• Aim of the exercise
Set down all of the data again, character for character.

• Records
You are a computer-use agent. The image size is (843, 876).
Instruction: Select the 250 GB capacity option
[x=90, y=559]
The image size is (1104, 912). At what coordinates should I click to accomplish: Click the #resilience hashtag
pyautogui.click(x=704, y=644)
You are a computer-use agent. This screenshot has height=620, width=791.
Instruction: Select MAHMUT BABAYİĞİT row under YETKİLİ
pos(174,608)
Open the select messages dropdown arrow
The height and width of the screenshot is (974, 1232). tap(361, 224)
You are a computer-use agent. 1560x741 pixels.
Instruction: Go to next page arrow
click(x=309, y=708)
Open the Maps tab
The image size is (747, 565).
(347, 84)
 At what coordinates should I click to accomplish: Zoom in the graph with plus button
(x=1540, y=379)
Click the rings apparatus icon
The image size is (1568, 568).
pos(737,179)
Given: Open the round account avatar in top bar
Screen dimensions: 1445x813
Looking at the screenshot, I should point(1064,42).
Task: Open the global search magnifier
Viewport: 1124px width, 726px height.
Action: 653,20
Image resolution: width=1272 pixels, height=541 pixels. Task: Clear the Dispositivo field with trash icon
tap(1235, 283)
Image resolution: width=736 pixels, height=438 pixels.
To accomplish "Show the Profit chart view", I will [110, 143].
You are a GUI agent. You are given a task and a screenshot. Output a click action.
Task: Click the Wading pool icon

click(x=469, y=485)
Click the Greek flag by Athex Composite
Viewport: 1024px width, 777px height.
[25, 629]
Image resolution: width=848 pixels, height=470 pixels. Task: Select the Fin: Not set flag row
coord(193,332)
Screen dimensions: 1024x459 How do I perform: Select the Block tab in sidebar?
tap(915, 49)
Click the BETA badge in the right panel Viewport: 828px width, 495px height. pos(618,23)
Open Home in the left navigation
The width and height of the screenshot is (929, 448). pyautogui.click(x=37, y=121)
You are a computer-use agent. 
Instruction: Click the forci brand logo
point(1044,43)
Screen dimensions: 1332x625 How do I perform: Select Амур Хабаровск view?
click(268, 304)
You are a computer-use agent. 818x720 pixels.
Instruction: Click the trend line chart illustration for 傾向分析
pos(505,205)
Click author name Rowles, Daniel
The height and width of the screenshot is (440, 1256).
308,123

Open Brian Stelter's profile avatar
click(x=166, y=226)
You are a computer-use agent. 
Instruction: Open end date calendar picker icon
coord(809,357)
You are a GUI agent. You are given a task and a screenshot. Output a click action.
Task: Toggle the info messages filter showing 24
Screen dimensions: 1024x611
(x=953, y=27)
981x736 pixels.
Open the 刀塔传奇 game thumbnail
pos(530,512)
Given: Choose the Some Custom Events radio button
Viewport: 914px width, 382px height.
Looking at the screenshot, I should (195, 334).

• Exercise result
You are a computer-use agent. The image size is (843, 876).
Instruction: Select the 250 GB capacity option
[x=90, y=559]
The image size is (1104, 912). At what coordinates should I click to accomplish: Click the #resilience hashtag
pyautogui.click(x=704, y=644)
You are a computer-use agent. This screenshot has height=620, width=791.
Instruction: Select MAHMUT BABAYİĞİT row under YETKİLİ
pos(174,608)
Open the select messages dropdown arrow
The height and width of the screenshot is (974, 1232). tap(361, 224)
You are a computer-use agent. 1560x741 pixels.
Instruction: Go to next page arrow
click(x=309, y=708)
Open the Maps tab
The image size is (747, 565).
(347, 84)
 At what coordinates should I click to accomplish: Zoom in the graph with plus button
(x=1540, y=379)
Click the rings apparatus icon
The image size is (1568, 568).
pos(737,179)
Given: Open the round account avatar in top bar
Screen dimensions: 1445x813
Looking at the screenshot, I should point(1064,42).
Task: Open the global search magnifier
Viewport: 1124px width, 726px height.
Action: 653,20
Image resolution: width=1272 pixels, height=541 pixels. Task: Clear the Dispositivo field with trash icon
tap(1235, 283)
Image resolution: width=736 pixels, height=438 pixels.
To accomplish "Show the Profit chart view", I will [110, 143].
You are a GUI agent. You are given a task and a screenshot. Output a click action.
Task: Click the Wading pool icon

click(x=469, y=485)
Click the Greek flag by Athex Composite
Viewport: 1024px width, 777px height.
[25, 629]
Image resolution: width=848 pixels, height=470 pixels. Task: Select the Fin: Not set flag row
coord(193,332)
Screen dimensions: 1024x459 How do I perform: Select the Block tab in sidebar?
tap(915, 49)
Click the BETA badge in the right panel Viewport: 828px width, 495px height. pos(618,23)
Open Home in the left navigation
The width and height of the screenshot is (929, 448). pyautogui.click(x=37, y=121)
You are a computer-use agent. 
Instruction: Click the forci brand logo
point(1044,43)
Screen dimensions: 1332x625 How do I perform: Select Амур Хабаровск view?
click(268, 304)
You are a computer-use agent. 818x720 pixels.
Instruction: Click the trend line chart illustration for 傾向分析
pos(505,205)
Click author name Rowles, Daniel
The height and width of the screenshot is (440, 1256).
308,123

Open Brian Stelter's profile avatar
click(x=166, y=226)
You are a computer-use agent. 
Instruction: Open end date calendar picker icon
coord(809,357)
You are a GUI agent. You are given a task and a screenshot. Output a click action.
Task: Toggle the info messages filter showing 24
Screen dimensions: 1024x611
(x=953, y=27)
981x736 pixels.
Open the 刀塔传奇 game thumbnail
pos(530,512)
Given: Choose the Some Custom Events radio button
Viewport: 914px width, 382px height.
Looking at the screenshot, I should (195, 334).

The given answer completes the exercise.